#### [RECORDS FOR THE TASK]
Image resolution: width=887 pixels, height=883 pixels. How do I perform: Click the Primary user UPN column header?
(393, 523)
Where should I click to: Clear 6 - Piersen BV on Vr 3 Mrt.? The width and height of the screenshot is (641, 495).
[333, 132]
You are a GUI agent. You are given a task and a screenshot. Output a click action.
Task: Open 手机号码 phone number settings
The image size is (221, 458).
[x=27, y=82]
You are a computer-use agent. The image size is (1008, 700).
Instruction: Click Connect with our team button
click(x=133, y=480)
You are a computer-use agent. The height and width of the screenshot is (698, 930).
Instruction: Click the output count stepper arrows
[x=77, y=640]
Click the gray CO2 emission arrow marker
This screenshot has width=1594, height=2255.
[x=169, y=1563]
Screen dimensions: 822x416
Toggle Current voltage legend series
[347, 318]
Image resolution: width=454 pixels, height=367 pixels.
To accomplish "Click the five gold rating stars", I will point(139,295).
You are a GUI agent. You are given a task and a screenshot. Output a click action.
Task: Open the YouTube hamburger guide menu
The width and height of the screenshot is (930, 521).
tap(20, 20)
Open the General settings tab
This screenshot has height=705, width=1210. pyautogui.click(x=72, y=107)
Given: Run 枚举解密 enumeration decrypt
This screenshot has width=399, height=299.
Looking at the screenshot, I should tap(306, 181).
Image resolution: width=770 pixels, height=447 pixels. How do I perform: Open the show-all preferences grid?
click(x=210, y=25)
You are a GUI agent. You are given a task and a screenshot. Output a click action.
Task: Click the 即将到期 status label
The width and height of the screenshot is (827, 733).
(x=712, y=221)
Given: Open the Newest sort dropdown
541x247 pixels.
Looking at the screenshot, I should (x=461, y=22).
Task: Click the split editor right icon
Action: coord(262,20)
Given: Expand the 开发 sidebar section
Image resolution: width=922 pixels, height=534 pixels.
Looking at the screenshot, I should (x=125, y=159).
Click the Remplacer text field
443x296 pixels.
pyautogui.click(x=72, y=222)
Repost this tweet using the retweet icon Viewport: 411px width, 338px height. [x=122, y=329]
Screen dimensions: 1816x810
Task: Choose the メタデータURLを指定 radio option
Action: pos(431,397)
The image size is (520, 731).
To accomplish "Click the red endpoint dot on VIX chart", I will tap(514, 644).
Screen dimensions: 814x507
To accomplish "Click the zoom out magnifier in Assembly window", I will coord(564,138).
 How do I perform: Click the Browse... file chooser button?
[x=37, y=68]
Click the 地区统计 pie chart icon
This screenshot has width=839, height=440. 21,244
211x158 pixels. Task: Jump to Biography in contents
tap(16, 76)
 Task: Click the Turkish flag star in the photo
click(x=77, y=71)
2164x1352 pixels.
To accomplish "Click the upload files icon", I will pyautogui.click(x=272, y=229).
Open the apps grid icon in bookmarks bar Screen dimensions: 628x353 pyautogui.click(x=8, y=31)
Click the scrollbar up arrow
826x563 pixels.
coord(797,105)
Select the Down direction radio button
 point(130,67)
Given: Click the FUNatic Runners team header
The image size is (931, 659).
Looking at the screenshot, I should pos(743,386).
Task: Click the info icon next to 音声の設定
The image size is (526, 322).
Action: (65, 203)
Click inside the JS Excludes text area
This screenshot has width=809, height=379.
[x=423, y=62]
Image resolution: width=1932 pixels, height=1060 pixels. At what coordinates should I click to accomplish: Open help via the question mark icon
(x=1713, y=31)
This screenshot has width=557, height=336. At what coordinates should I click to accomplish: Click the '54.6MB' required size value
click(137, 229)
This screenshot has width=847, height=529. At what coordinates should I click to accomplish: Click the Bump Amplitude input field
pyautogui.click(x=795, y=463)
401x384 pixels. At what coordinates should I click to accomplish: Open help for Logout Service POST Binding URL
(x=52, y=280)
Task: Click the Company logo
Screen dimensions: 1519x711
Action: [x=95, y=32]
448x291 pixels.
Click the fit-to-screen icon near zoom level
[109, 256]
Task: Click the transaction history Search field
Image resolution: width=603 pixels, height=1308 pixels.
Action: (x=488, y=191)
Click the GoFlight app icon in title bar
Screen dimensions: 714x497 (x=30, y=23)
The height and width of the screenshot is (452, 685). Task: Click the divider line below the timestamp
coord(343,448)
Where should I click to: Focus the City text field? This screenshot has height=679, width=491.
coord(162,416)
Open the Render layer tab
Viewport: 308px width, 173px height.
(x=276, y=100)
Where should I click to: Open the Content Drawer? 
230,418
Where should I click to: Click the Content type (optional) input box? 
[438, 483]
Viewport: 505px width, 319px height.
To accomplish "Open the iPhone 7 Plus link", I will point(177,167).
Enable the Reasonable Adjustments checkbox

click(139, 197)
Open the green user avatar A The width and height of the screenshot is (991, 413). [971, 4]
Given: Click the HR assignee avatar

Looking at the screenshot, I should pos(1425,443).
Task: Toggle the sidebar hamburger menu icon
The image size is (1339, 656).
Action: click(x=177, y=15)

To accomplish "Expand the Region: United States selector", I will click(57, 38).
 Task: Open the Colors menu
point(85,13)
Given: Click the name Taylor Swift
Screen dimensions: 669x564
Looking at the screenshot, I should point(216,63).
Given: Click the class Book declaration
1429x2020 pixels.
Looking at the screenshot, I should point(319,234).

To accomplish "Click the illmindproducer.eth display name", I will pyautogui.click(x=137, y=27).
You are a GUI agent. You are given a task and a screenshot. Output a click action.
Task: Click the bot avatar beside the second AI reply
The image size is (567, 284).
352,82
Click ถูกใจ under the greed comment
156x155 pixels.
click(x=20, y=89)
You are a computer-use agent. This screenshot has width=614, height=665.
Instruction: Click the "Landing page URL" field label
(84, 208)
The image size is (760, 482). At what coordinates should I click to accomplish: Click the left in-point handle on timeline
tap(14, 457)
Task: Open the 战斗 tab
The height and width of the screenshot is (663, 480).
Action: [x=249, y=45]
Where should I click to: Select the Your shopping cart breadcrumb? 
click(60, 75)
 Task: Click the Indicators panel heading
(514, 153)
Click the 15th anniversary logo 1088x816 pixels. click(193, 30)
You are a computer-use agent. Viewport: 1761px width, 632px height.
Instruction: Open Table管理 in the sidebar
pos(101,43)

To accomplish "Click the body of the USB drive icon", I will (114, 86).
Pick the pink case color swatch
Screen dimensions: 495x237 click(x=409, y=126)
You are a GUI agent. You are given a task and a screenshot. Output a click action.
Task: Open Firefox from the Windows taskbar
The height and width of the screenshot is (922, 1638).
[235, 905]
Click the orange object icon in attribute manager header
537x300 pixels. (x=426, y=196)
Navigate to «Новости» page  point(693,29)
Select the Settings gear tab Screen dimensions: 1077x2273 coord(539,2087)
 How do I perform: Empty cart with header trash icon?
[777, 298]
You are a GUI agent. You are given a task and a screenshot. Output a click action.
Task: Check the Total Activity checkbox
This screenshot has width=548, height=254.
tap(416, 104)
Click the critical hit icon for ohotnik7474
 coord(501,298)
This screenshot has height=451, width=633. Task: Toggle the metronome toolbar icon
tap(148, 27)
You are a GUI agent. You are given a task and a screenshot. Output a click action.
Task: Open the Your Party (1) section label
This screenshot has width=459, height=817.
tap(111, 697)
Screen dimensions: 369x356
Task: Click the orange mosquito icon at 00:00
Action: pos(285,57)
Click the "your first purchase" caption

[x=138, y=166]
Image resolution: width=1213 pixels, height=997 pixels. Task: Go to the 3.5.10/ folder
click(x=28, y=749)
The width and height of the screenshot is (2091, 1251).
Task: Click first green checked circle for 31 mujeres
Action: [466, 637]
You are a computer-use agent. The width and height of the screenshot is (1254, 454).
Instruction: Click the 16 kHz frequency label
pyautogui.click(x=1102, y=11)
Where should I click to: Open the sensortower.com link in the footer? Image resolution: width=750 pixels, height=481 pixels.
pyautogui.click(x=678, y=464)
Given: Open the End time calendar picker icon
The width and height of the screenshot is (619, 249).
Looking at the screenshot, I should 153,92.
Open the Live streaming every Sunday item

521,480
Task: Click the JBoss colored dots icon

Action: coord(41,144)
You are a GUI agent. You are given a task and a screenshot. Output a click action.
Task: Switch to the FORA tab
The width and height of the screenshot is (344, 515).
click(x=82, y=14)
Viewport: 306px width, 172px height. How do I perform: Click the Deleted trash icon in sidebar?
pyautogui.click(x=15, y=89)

#### [DIRECTIONS FOR THIS TASK]
Reproduce word for word everything from the start of the entries above down to the line containing "pyautogui.click(x=72, y=222)", including that line.

#### [COMPLETE ANSWER]
Image resolution: width=887 pixels, height=883 pixels. How do I perform: Click the Primary user UPN column header?
(393, 523)
Where should I click to: Clear 6 - Piersen BV on Vr 3 Mrt.? The width and height of the screenshot is (641, 495).
[333, 132]
You are a GUI agent. You are given a task and a screenshot. Output a click action.
Task: Open 手机号码 phone number settings
The image size is (221, 458).
[x=27, y=82]
You are a computer-use agent. The image size is (1008, 700).
Instruction: Click Connect with our team button
click(x=133, y=480)
You are a computer-use agent. The height and width of the screenshot is (698, 930).
Instruction: Click the output count stepper arrows
[x=77, y=640]
Click the gray CO2 emission arrow marker
This screenshot has width=1594, height=2255.
[x=169, y=1563]
Screen dimensions: 822x416
Toggle Current voltage legend series
[347, 318]
Image resolution: width=454 pixels, height=367 pixels.
To accomplish "Click the five gold rating stars", I will point(139,295).
You are a GUI agent. You are given a task and a screenshot. Output a click action.
Task: Open the YouTube hamburger guide menu
The width and height of the screenshot is (930, 521).
tap(20, 20)
Open the General settings tab
This screenshot has height=705, width=1210. pyautogui.click(x=72, y=107)
Given: Run 枚举解密 enumeration decrypt
This screenshot has width=399, height=299.
Looking at the screenshot, I should tap(306, 181).
Image resolution: width=770 pixels, height=447 pixels. How do I perform: Open the show-all preferences grid?
click(x=210, y=25)
You are a GUI agent. You are given a task and a screenshot. Output a click action.
Task: Click the 即将到期 status label
The width and height of the screenshot is (827, 733).
(x=712, y=221)
Given: Open the Newest sort dropdown
541x247 pixels.
Looking at the screenshot, I should (x=461, y=22).
Task: Click the split editor right icon
Action: coord(262,20)
Given: Expand the 开发 sidebar section
Image resolution: width=922 pixels, height=534 pixels.
Looking at the screenshot, I should (x=125, y=159).
Click the Remplacer text field
443x296 pixels.
pyautogui.click(x=72, y=222)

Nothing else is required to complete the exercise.